As California is one of the states in which PAN does on-the-ground campaign work, we send out regular updates on PAN and partners’ work in California and beyond — from pesticide-related science to opportunities to take action. If you’d like to receive these updates via email, sign up here.
California PAN Supporters,
I hope this update finds you well as the days get shorter! We’ve been hard at work the past few months continuing to fight for the equitable and ecologically-sound food and farming systems we all want to see. While the state legislature has been in recess, our efforts have focused on influencing key state agencies that regulate our food and agriculture sectors. You’ll find some updates on that work below.
We’ll be spending the rest of 2021 refining our campaign strategy for the next legislative session and calendar year, so expect more opportunities to make your voice heard by state leadership in 2022! In the meantime, I, for one, am looking forward to some R&R and time with family and friends during the upcoming holiday season and hope the same for you.

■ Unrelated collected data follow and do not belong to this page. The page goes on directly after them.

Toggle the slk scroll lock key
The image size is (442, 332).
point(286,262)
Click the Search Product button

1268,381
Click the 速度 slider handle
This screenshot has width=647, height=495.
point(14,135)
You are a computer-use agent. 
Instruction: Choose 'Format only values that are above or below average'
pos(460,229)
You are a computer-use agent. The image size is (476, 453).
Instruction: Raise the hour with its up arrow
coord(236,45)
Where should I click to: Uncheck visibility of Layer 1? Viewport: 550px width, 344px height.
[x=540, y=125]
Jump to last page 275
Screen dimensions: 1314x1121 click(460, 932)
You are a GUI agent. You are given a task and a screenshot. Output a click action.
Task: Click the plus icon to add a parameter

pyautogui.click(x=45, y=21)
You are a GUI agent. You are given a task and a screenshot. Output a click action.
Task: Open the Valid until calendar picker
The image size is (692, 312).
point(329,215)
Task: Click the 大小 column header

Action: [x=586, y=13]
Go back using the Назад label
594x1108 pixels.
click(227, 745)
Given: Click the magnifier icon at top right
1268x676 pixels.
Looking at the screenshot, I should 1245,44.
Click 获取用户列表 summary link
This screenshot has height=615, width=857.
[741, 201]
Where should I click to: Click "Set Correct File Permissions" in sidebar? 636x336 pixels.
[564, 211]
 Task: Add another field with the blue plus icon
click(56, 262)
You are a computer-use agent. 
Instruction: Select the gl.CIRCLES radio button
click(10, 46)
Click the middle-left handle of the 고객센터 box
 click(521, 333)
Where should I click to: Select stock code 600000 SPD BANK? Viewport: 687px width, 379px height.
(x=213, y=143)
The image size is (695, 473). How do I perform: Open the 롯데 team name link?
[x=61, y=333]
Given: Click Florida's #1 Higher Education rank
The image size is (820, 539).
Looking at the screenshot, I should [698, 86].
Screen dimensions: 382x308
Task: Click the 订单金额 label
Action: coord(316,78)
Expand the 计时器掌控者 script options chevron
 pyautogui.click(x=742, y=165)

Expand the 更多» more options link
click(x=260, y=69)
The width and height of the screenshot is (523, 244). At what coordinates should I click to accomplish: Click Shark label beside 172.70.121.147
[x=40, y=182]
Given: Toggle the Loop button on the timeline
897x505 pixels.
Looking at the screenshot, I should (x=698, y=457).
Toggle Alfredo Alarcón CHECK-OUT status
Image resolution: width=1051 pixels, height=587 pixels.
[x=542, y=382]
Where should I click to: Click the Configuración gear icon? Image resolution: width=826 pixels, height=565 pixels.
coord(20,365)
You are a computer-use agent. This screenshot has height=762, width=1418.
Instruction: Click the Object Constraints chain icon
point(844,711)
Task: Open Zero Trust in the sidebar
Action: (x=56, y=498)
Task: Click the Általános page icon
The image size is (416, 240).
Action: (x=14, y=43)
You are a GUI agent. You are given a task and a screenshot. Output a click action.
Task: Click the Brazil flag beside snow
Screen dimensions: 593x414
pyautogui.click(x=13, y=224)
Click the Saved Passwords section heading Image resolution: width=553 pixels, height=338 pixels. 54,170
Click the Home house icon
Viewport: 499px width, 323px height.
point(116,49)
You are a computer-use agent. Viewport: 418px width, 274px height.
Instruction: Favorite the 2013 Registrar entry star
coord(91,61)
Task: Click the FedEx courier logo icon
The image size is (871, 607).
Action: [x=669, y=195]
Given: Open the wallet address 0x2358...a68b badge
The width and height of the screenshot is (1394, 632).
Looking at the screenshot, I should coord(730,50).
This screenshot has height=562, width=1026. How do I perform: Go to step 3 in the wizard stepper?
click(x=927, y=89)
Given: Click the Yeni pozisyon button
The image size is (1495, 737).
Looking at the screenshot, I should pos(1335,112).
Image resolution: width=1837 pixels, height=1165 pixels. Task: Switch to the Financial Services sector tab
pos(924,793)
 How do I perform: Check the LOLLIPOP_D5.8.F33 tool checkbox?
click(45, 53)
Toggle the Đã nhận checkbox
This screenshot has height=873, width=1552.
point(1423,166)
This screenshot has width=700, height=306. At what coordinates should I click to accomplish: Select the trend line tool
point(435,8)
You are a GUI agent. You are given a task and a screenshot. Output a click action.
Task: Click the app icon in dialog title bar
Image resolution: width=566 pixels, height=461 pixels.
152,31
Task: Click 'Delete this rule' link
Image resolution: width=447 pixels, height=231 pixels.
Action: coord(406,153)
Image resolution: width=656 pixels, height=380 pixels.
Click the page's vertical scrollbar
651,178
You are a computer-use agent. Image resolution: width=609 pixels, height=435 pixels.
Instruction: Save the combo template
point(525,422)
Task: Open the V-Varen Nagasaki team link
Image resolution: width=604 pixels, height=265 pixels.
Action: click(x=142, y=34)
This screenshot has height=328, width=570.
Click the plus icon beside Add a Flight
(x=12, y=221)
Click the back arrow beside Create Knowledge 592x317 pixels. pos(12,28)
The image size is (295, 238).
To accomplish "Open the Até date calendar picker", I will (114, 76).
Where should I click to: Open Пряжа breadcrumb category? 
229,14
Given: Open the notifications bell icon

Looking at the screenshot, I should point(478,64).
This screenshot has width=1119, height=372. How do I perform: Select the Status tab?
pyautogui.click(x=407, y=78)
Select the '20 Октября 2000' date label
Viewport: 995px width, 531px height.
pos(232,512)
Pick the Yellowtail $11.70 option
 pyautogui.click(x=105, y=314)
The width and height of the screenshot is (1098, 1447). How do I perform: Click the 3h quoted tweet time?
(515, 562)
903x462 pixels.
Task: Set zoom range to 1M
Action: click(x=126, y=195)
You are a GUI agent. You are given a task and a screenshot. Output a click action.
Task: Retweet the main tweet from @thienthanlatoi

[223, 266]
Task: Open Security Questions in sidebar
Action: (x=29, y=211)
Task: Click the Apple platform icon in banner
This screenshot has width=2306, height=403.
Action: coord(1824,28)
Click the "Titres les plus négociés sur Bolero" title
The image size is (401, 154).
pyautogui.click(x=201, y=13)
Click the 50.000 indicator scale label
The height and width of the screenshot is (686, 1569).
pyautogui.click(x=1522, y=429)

Thank you, as always, for your continued support.
Organizing Co-Director, California
Statewide pesticide notification
As you may remember, the state government included $10 million in this year’s budget for the Department of Pesticide Regulation (DPR) to develop a statewide pesticide notification system. Ultimately, our goal is to eliminate the use of dangerous pesticides in agriculture, but in the meantime residents have the right to be notified in advance if toxic pesticides will be applied near areas of concern so they can take steps to protect themselves and their loved ones.
We’ve been helping to organize a groundswell of support for a robust notification system that would:
- Create a fully transparent web-based system available to all without sign-ups or having to share personal information, with an option for opt-in alerts through email or text
- Begin posting information on use of pesticides classified as restricted immediately, since farmers are already required to notify the county when planning to apply restricted pesticides
- Provide notification at least 72 hours prior to application of all highly hazardous pesticides as identified by scientists
- Post notification information in multiple languages, including Spanish and commonly spoken Indigenous languages including Mixteco, Zapoteco and Triqui
- Establish a community-led working group to develop the pesticide notification system alongside DPR
We encourage you to send an email to DPR by November 19 urging them to incorporate these elements into the notification system in order to best protect frontline communities.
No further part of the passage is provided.